Vorrei concludere ricordando l’esperienza di presidente del Banco di
Sardegna che lui accettò, dopo qualche resistenza, per le congiunte pressioni
mie e di un altro amico sassarese: lo scrittore Salvatore Mannuzzu. Delle
amarezze ma anche degli importanti risultati di questa esperienza parleranno
altri ma io, per la responsabilità che porto di quella sua scelta, sentirei di
tradire il nostro rapporto se non dicessi, con chiarezza, quel che penso.

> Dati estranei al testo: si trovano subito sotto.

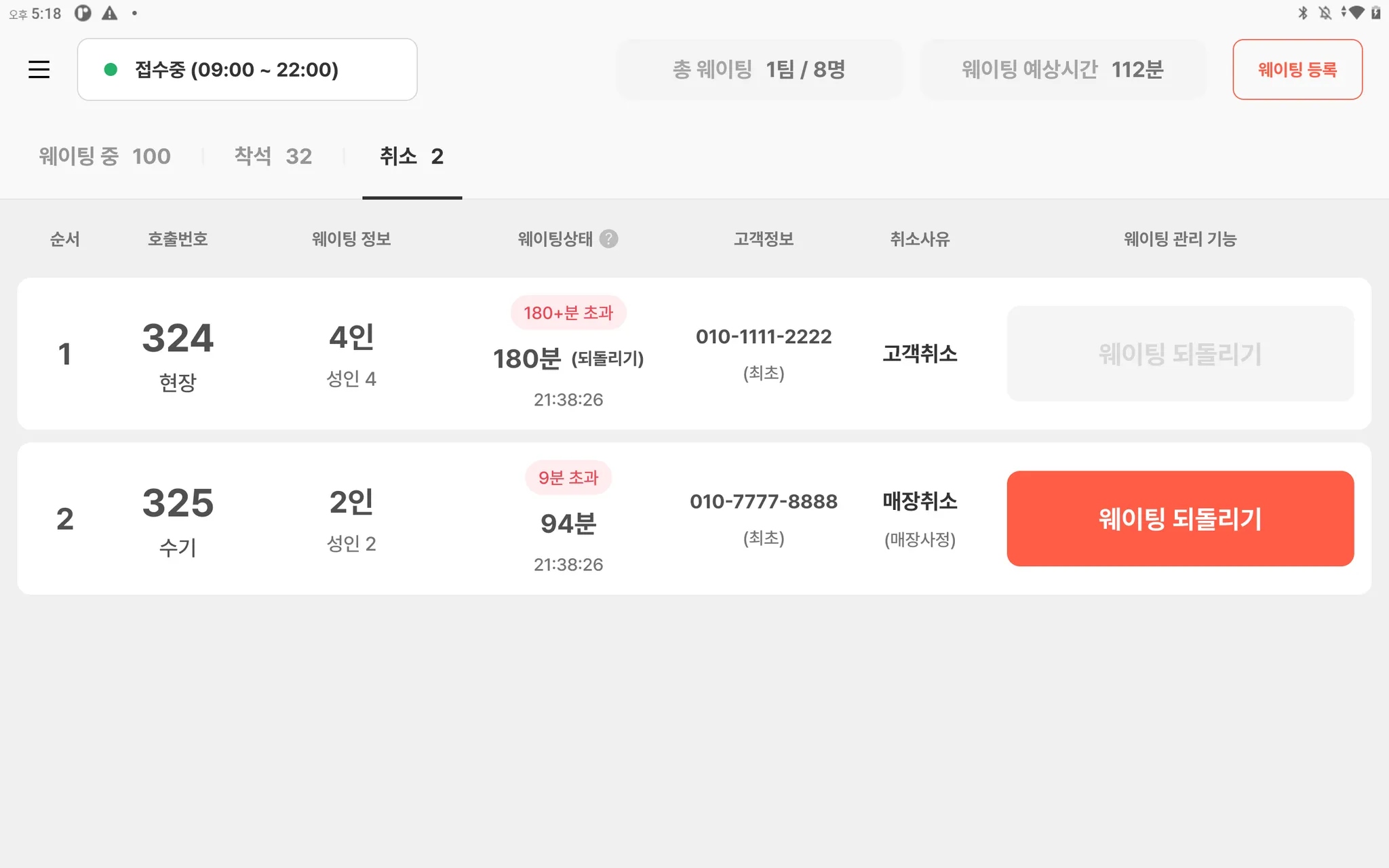Open the hamburger menu

(x=39, y=69)
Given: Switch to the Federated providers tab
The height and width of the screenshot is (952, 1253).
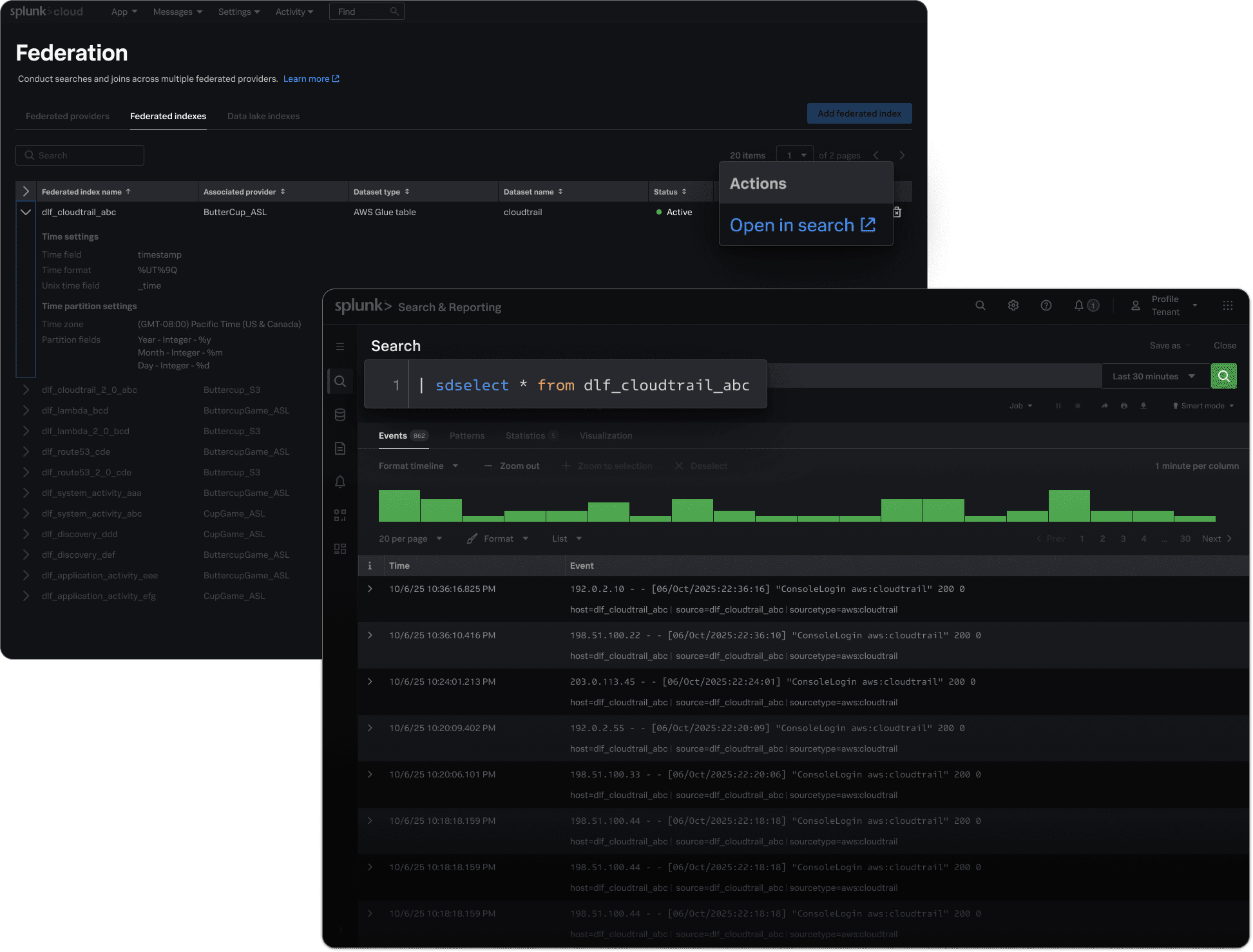Looking at the screenshot, I should point(68,116).
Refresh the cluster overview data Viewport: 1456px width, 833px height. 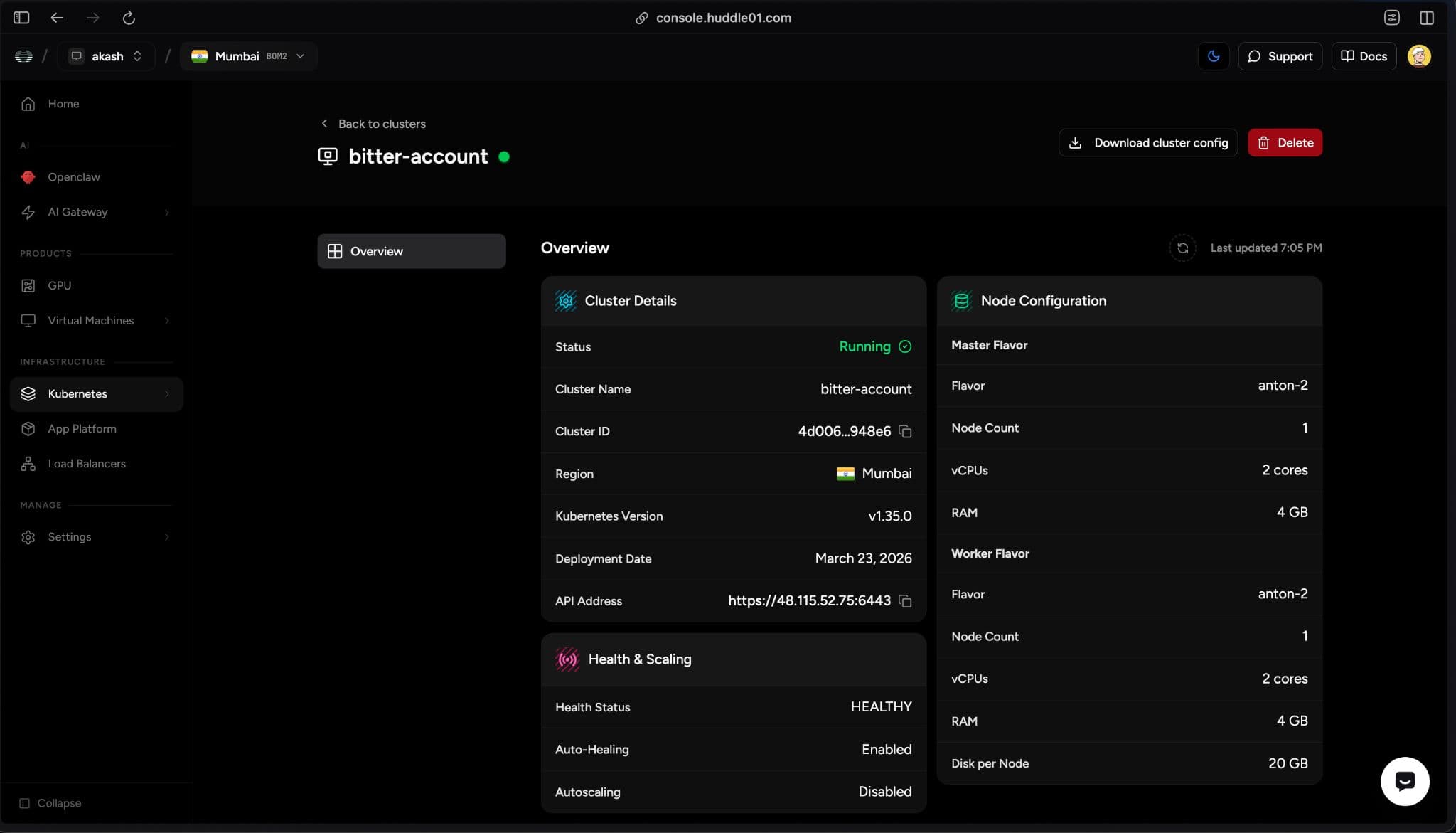tap(1182, 248)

La recente Assemblea di bilancio del Banco di Sardegna ha dimostrato,
evidenziando utili per oltre 50 milioni di Euro, quanto profonda e significativa
sia stata l’azione di risanamento del più importante istituto di credito sardo
durante la Presidenza di Brusco. Ha evidenziato, anche, quanto miope ed
ingiusta sia stata la sua sostituzione. Miope l’azione dei sardi che si sono
privati di una disinteressata, grande competenza. Ingiusta l’azione della
Banca d’Italia che riteneva Brusco un corpo estraneo rispetto al modello di
Banca che essa tentava di imporre.
Si è trattato di un lavoro che ha cercato di introdurre nell’esperienza
della Banca una torsione non facile. Da una gestione tutta giocata sui bassi
costi della raccolta e su una politica degli impieghi orientata dalle pressioni
clientelari si è passati ad un tentativo di costruire un rapporto positivo con il
territorio.
Restano di quella esperienza non solo i risultati di bilancio che ho
ricordato e la ricollocazione della Banca all’interno di un gruppo che può al
meglio valorizzarne le potenzialità.
Resta soprattutto, io credo, l’inizio di una costruzione di una struttura
orientata, appunto, alla promozione degli interventi di sviluppo, a partire dagli
strumenti di programmazione negoziata. Questo è il segno, ancora una volta,
della grande attenzione di Bastianino per gli uomini, per la loro capacità di
essere i principali soggetti di ogni trasformazione, attenzione così
efficacemente riassunta nel suo pensiero che costituisce il filo conduttore di
questa iniziativa.
Vorrei concludere ringraziando l’Università di Modena che mi ha
consentito di partecipare a questa iniziativa volta ad onorare un caro amico
che non è più tra noi ma il cui contributo intellettuale e la cui carica umana, il
cui sorriso dolce ed ironico sarà bene non dimenticare.